Maine lawmakers need to protect public lands from CMP corridor

Legislation like LD 1075, being reviewed by our Legislature, is sorely needed to protect Maine’s public lands. The history of illegal and backdoor leases for use on public lands includes those obtained by international corporation Central Maine Power (owned by Spanish company Avangrid) for the wildly unpopular CMP Corridor.

Environmental stewardship and advocacy is in my blood. My father, Bob Cummings, penned newspaper articles in the 1970s that were instrumental in the recovery of our lands. They are managed in trust for the people of Maine by the Bureau of Parks and Lands, whose duty it is to protect them for future generations. A constitutional amendment requires a two-thirds majority vote in both chambers of the Legislature before these lands can be reduced or substantially altered.
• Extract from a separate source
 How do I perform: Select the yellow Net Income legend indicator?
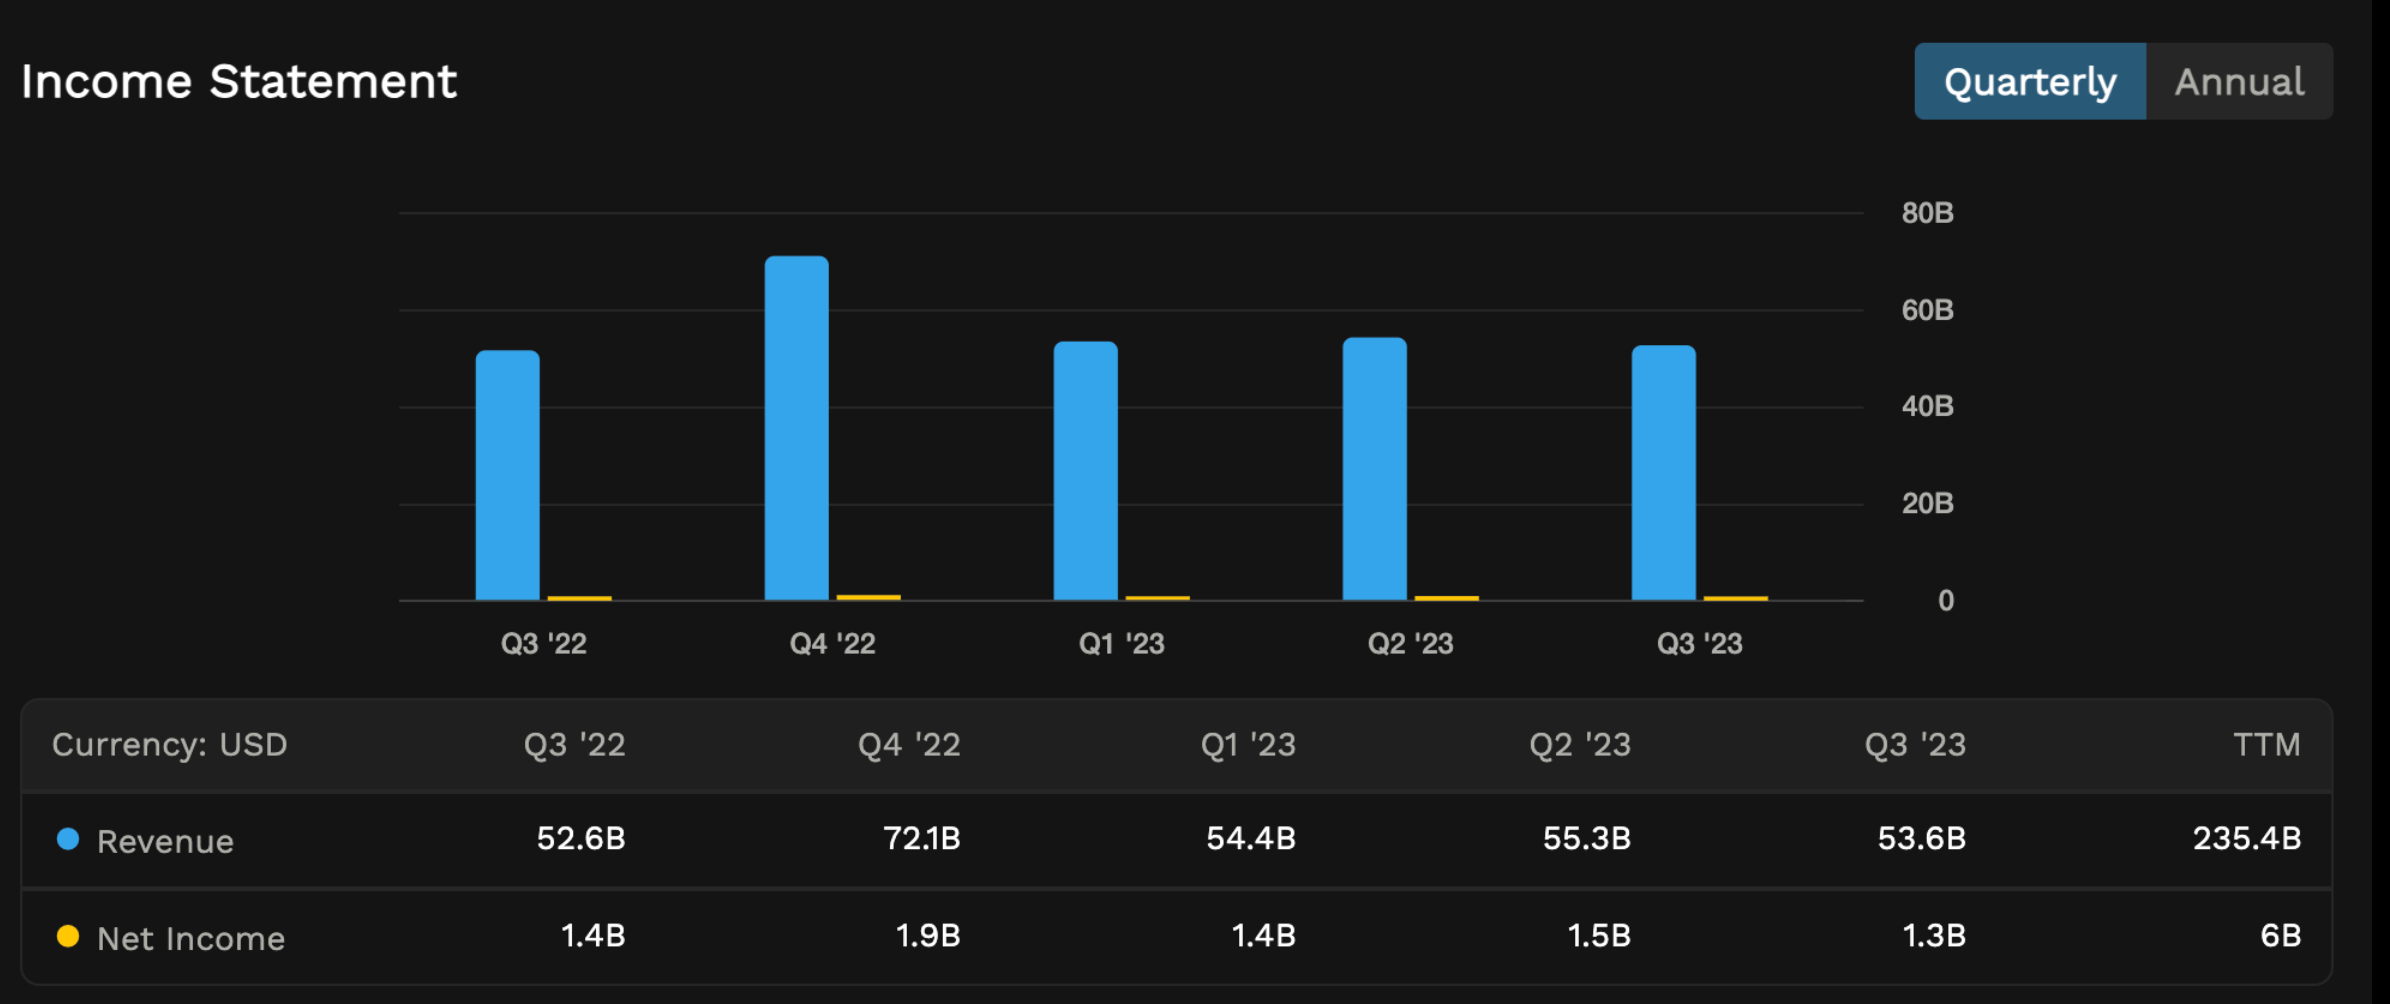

BPL’s prior dealings with Central Maine Power have violated this requirement, circumventing the Legislature entirely.

Apparently the term “substantially altered” is open to gross misinterpretation by BPL. The Bureau contends that a power corridor with 100-plus foot poles traversing a mile by up-to-300 feet public lands, 33 acres, does not “substantially alter” those lands. Any objective analysis or Mainer can see that public lands would be altered and their uses frustrated by this utility corridor, which, like many other CMP leases across the state of Maine, will not be dismantled at the end of its 25-year lease term, but will stand, continuing to alter and impair our public lands, for generations.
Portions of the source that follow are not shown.